Stored data:
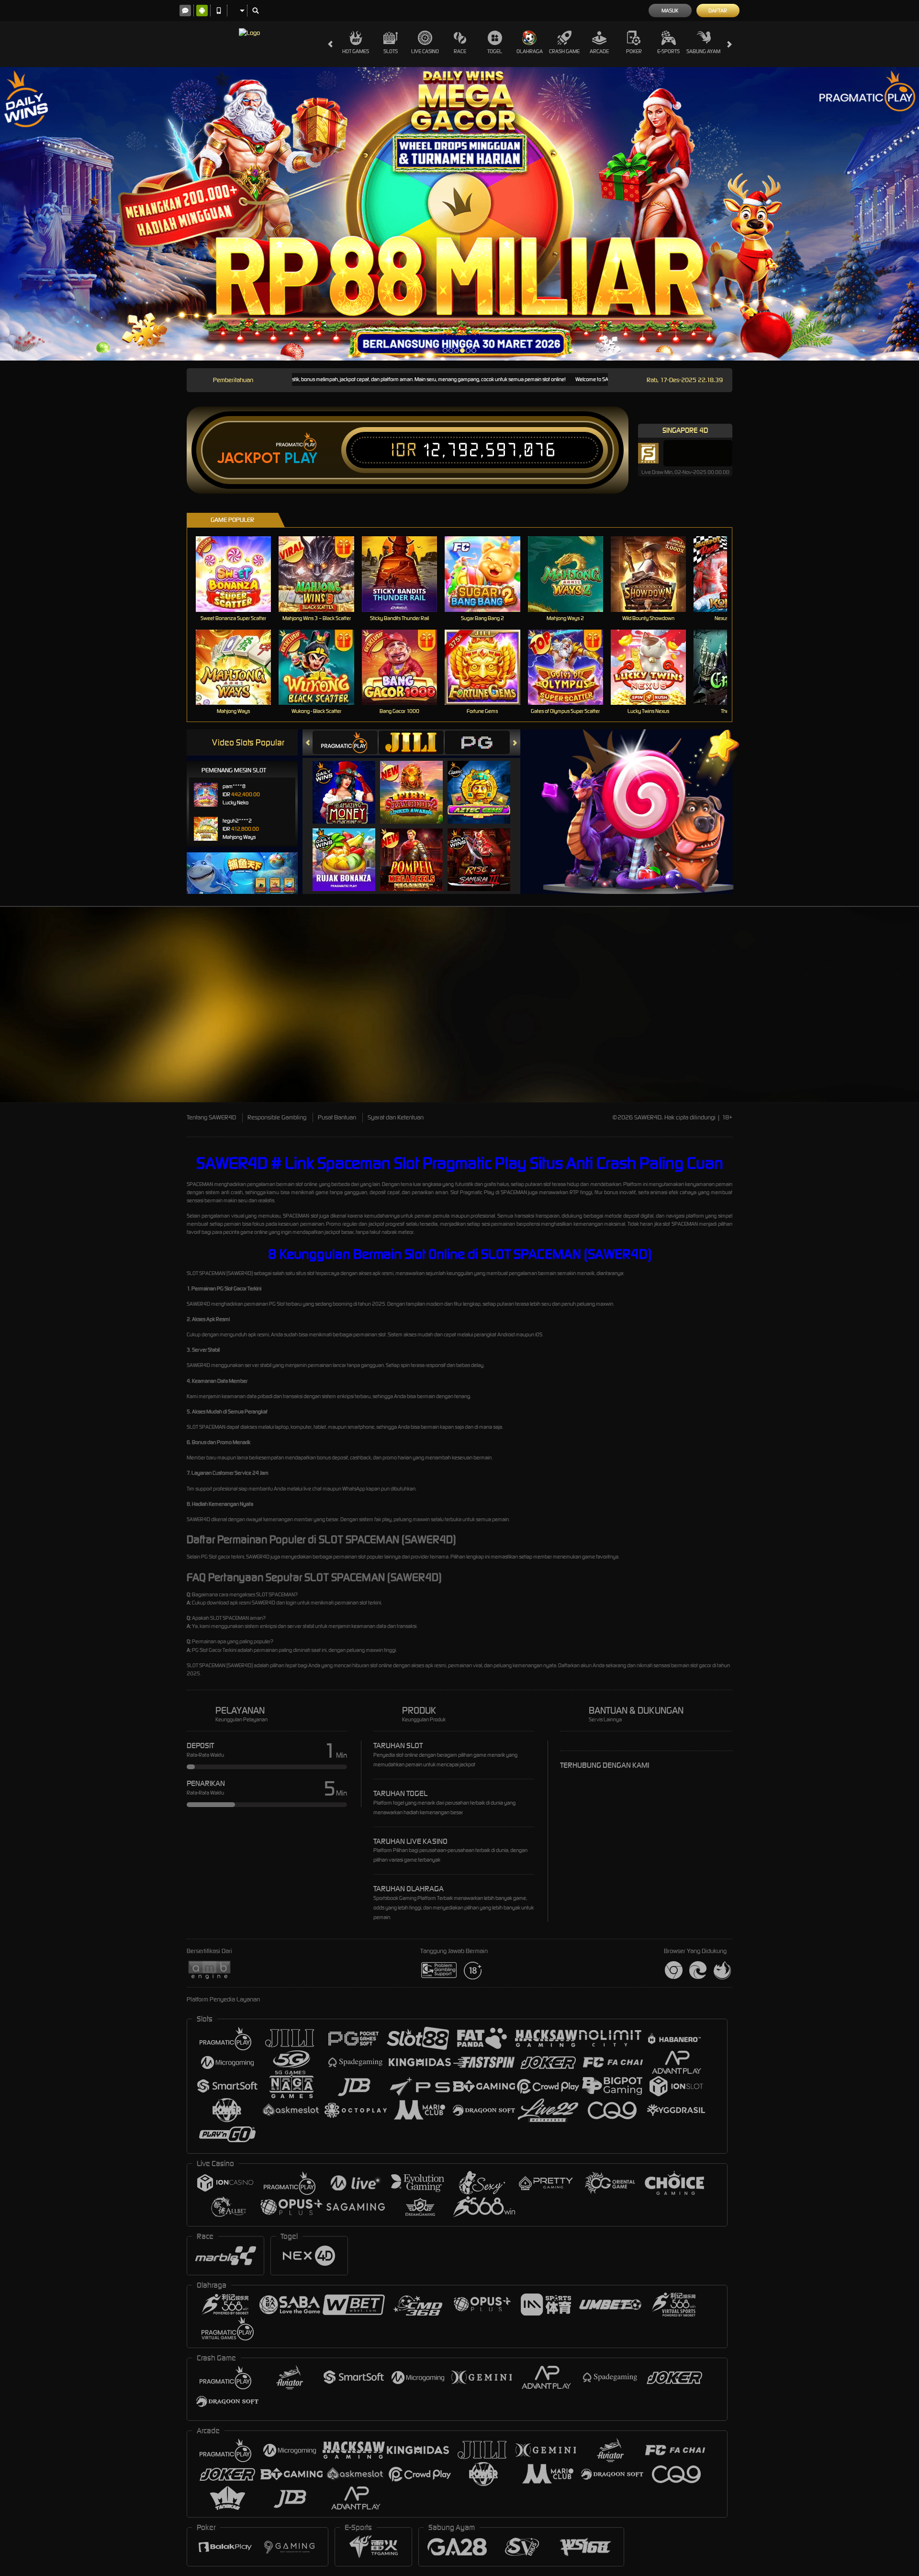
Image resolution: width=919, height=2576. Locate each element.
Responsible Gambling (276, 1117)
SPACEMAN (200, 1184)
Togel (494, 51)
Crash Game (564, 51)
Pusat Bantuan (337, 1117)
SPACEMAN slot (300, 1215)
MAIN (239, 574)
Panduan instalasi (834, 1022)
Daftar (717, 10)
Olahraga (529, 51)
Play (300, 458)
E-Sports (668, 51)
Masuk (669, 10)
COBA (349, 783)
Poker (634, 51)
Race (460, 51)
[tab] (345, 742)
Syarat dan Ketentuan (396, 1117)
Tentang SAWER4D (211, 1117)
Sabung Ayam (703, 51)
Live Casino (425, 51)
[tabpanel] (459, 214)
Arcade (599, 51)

WORK TO COMPLETE:
What is needed is a word-for-word copy of the lines from the start of the data to the line with "Poker (634, 51)", inclusive, with no pictures in it.

ANSWER BELOW:
Image resolution: width=919, height=2576. Locate each element.
Responsible Gambling (276, 1117)
SPACEMAN (200, 1184)
Togel (494, 51)
Crash Game (564, 51)
Pusat Bantuan (337, 1117)
SPACEMAN slot (300, 1215)
MAIN (239, 574)
Panduan instalasi (834, 1022)
Daftar (717, 10)
Olahraga (529, 51)
Play (300, 458)
E-Sports (668, 51)
Masuk (669, 10)
COBA (349, 783)
Poker (634, 51)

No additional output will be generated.